Ryšavý Petr, Železný Filip
Department of Computer Science, Faculty of Electrical Engineering, Czech Technical University in Prague, Prague, Czech Republic.
BioData Min. 2023 Mar 27;16(1):13. doi: 10.1186/s13040-023-00329-x.
Clustering of genetic sequences is one of the key parts of bioinformatics analyses. Resulting phylogenetic trees are beneficial for solving many research questions, including tracing the history of species, studying migration in the past, or tracing a source of a virus outbreak.

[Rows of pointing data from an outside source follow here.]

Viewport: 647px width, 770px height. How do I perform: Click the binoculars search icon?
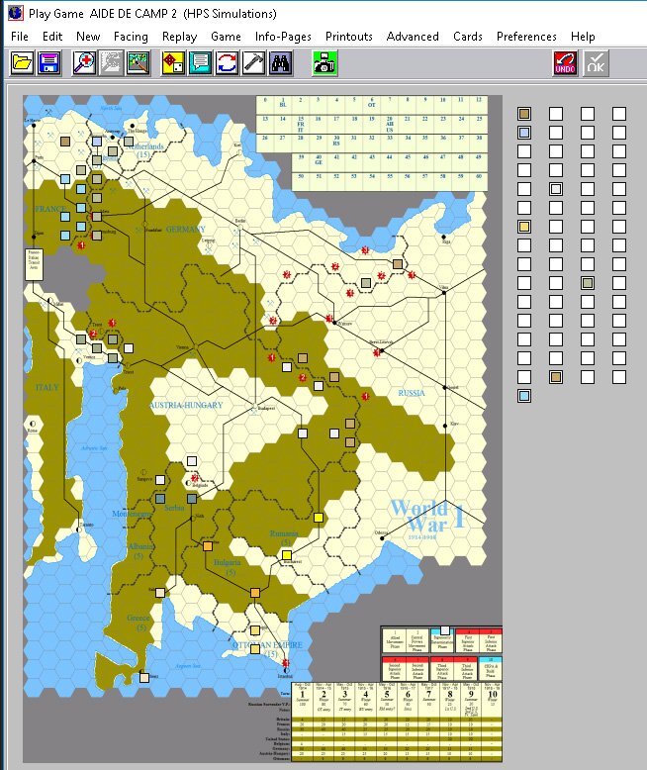(x=280, y=62)
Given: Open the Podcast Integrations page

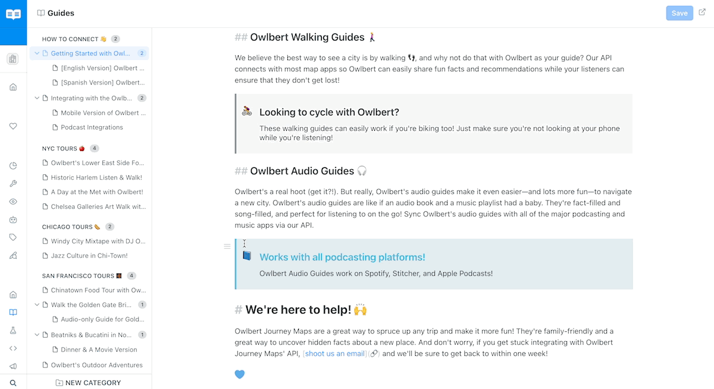Looking at the screenshot, I should tap(92, 127).
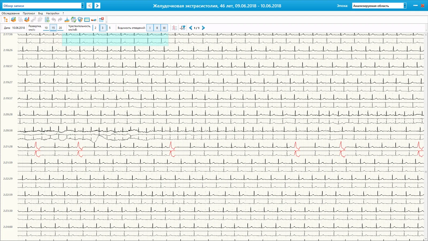Toggle visibility of lead II
428x241 pixels.
pos(157,28)
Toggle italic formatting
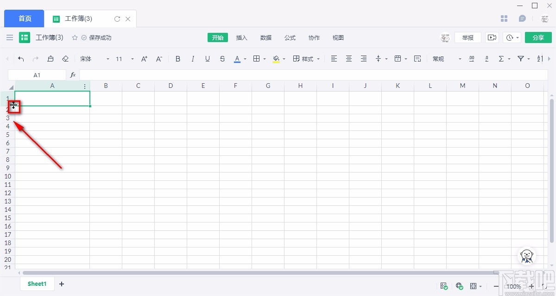556x296 pixels. pos(193,59)
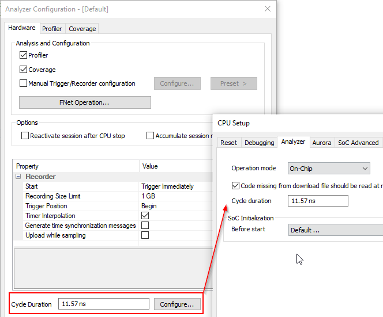Close the Analyzer Configuration dialog
This screenshot has height=317, width=383.
pyautogui.click(x=267, y=9)
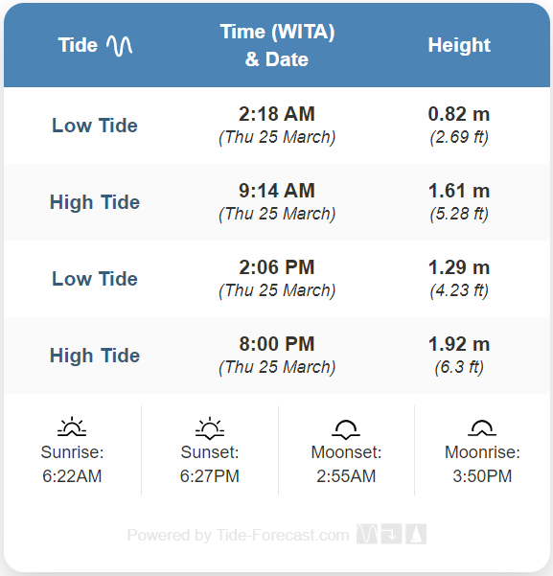The image size is (553, 576).
Task: Click the wave logo beside Tide-Forecast.com
Action: point(367,534)
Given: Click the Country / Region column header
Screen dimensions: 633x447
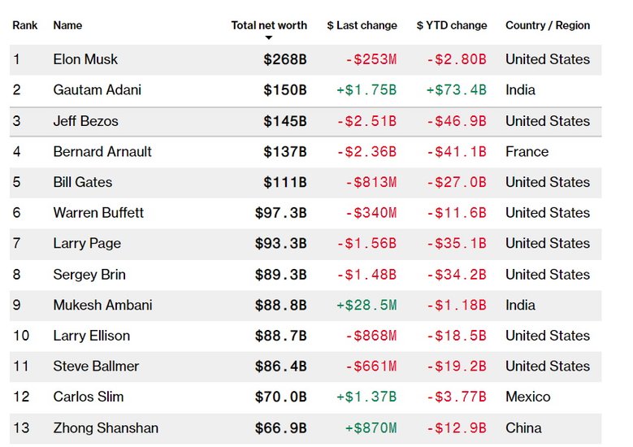Looking at the screenshot, I should coord(548,25).

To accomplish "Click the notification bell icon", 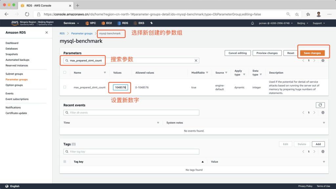I will (252, 23).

At the same time, biologists provide more data in the raw form of reads or only on contig-level assembly. Therefore, tools that are able to process those data without supervision need to be developed.
In this paper, we present a tool for reference-free phylogeny capable of handling data where no mature-level assembly is available. The tool allows distance calculation for raw reads, contigs, and the combination of the latter. The tool provides an estimation of the Levenshtein distance between the sequences, which in turn estimates the number of mutations between the organisms. Compared to the previous research, the novelty of the method lies in a newly proposed combination of the read and contig measures, a new method for read-contig mapping, and an efficient embedding of contigs.
基因序列聚类是生物信息学分析的关键部分之一。由此产生的系统发育树有助于解决许多研究问题,包括追溯物种历史、研究过去的迁移情况或追踪病毒爆发的源头。与此同时,生物学家提供的原始数据形式更多是读段或仅为重叠群水平的组装数据。因此,需要开发能够在无监督情况下处理这些数据的工具。
在本文中,我们提出了一种用于无参考系统发育分析的工具,该工具能够处理尚无成熟水平组装数据的情况。该工具允许对原始读段、重叠群以及两者的组合进行距离计算。该工具提供了序列之间的莱文斯坦距离估计,进而估计生物体之间的突变数量。与先前的研究相比,该方法的新颖之处在于新提出的读段和重叠群度量的组合、一种新的读段-重叠群映射方法以及重叠群的有效嵌入。